→ **Votre objectif**:
Reproduisez telles quelles, s'il vous plaît, les lignes ci-dessous, de celle qui contient "The image size is (965, 741)." jusqu'à celle qui contient "will (x=232, y=389).", incluse.

→ **Lignes enregistrées**:
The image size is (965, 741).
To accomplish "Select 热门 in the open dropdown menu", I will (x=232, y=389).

==

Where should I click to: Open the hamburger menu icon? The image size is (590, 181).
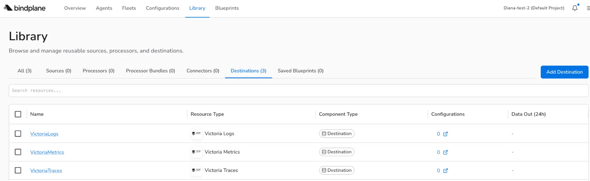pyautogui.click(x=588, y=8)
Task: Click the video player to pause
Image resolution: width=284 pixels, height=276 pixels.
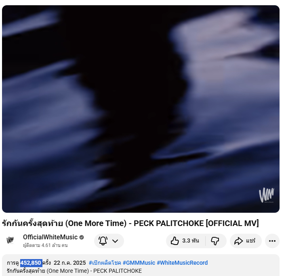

→ **Corrigé de l'exercice**:
The image size is (965, 741).
To accomplish "Select 热门 in the open dropdown menu", I will (x=232, y=389).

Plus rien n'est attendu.